***** PASSAGE SHOWN *****

I spend a lot of time in “pause”.
Stuff happens. And at times, it feels like it needs an immediate reaction. More often than not, it doesn’t. Not only does it not need an immediate reaction, sometimes, most of the time a pause allows a reaction to turn into something more positive and more powerful: A response.
I can’t tell you how often things come up and the temptation is to launch into a retort, a judgment, an immediate kickback. We live in a world of instant. Social media is instant. We can order things in an instant. News seems to be in a constant spiral of instant. We careen from what seems to be crisis to crisis. Anxiety runs rampant. Sometimes the flow of news and information and need for an instant response feels like a storm tide: Irresistible.
No wonder the use of antacids has grown at an average of more than 6% a year for decades. The need to react, to deal, to handle this constant need to react and get it right is a recipe for stress. We weren’t wired for it.
Here’s what I have learned. Instant-acting is almost always a recipe for getting it wrong.
I never, ever get the full story on anything the first time or two I am confronted with an issue. It does not matter whether I am dealing with coaching clients, things in the news cycle, my pastorate, or corporate situations, if I were to react to my first impression, to the first version of the stories I hear, the first rush of news and crisis, I would almost always get the reaction wrong, because over the next few days or appointments, or discussions, the whole story slowly emerges.

***** DATASET CONTENT *****

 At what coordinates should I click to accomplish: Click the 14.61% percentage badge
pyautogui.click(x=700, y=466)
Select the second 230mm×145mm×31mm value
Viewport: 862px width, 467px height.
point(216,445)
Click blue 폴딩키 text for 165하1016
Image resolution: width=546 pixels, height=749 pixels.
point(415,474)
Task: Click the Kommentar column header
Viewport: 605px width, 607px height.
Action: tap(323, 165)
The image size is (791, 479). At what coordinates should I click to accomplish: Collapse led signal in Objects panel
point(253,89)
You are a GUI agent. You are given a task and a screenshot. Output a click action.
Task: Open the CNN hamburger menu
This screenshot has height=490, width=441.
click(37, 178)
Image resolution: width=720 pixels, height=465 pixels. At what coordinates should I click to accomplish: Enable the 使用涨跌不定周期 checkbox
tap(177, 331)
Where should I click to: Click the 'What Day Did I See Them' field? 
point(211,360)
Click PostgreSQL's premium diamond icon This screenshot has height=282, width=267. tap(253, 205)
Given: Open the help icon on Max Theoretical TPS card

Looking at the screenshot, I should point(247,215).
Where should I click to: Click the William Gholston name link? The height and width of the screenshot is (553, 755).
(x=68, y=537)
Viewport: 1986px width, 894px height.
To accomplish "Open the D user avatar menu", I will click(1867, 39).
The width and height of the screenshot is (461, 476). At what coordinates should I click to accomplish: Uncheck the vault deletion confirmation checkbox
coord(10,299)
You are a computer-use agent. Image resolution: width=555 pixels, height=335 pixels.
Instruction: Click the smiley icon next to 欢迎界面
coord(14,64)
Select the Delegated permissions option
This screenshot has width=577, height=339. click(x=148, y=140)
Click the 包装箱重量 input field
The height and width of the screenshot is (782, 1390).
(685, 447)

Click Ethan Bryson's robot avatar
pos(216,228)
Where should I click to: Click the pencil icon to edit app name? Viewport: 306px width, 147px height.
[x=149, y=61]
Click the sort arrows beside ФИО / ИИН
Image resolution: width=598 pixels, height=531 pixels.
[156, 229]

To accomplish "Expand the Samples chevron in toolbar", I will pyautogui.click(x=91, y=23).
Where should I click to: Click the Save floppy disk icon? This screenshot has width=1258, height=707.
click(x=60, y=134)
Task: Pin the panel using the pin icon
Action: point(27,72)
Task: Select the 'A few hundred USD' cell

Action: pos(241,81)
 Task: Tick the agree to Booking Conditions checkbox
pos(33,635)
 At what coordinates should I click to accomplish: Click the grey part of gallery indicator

*****

_GOAL 1_
Reproduce verbatim the part of the essay on pausing before reacting starting with "I can’t tell" and going on through "wired for it.".
_GOAL 2_
According to the essay on pausing before reacting, at what average rate has the use of antacids grown?
_GOAL 3_
Take the essay on pausing before reacting further, continuing it from the point where it ends.

_EXERCISE OUTPUT 1_
I can’t tell you how often things come up and the temptation is to launch into a retort, a judgment, an immediate kickback. We live in a world of instant. Social media is instant. We can order things in an instant. News seems to be in a constant spiral of instant. We careen from what seems to be crisis to crisis. Anxiety runs rampant. Sometimes the flow of news and information and need for an instant response feels like a storm tide: Irresistible.
No wonder the use of antacids has grown at an average of more than 6% a year for decades. The need to react, to deal, to handle this constant need to react and get it right is a recipe for stress. We weren’t wired for it.

_EXERCISE OUTPUT 2_
More than 6% a year, on average, for decades.

_EXERCISE OUTPUT 3_
And that whole story is always more multilayered, more nuanced, more complicated than if first seems. It is to the point that when people ask me what I think about anything: News, local gossip, the latest personal crisis, the personal or business situation that suddenly is a crisis, my response is generally “I don’t know enough.”
“Think slow. Act fast.” has become my motto.
I use the same way of dealing with things in my planning, whether I am helping a client start a new business, plan a new marketing campaign, or deal with a pesky problem. Think. Listen. Probe. Listen some more. Get as many viewpoints as possible. Ponder. Wait.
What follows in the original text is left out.